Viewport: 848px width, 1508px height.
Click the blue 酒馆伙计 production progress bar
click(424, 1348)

--- --- ---

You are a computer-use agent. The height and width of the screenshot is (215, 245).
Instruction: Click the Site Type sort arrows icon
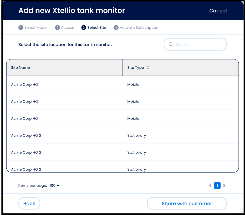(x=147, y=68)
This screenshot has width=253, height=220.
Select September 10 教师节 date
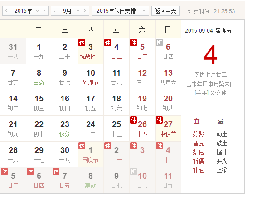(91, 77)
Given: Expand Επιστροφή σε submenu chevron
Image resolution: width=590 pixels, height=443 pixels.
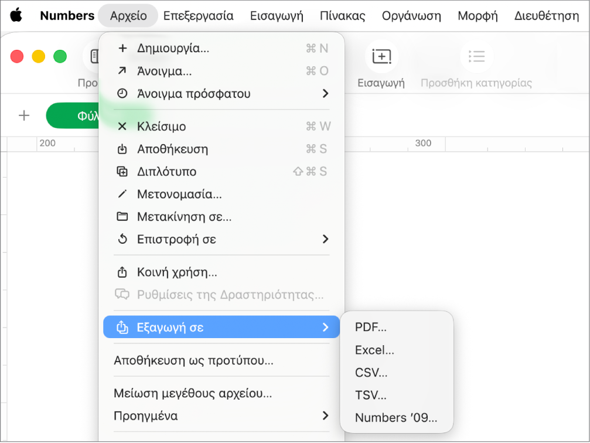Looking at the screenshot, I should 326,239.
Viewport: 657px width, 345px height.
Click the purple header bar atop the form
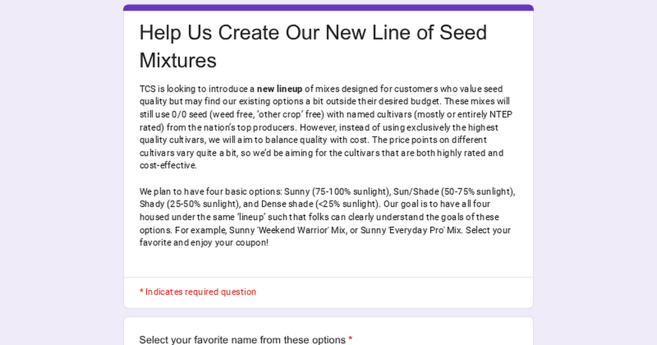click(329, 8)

--- --- ---

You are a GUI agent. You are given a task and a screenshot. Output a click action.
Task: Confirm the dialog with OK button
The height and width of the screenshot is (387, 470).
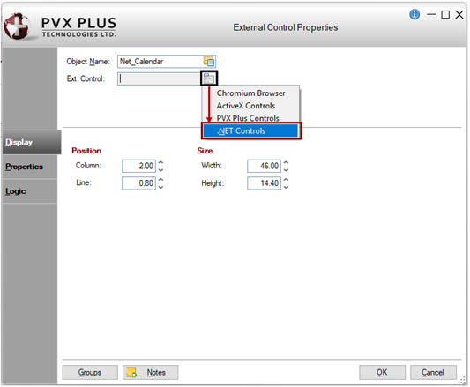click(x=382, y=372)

--- --- ---

▸ **Your assignment**
The string "agent" may appear in lines of the entries above. Say how many such lines there are, as a number only.

▸ **Answer box**
2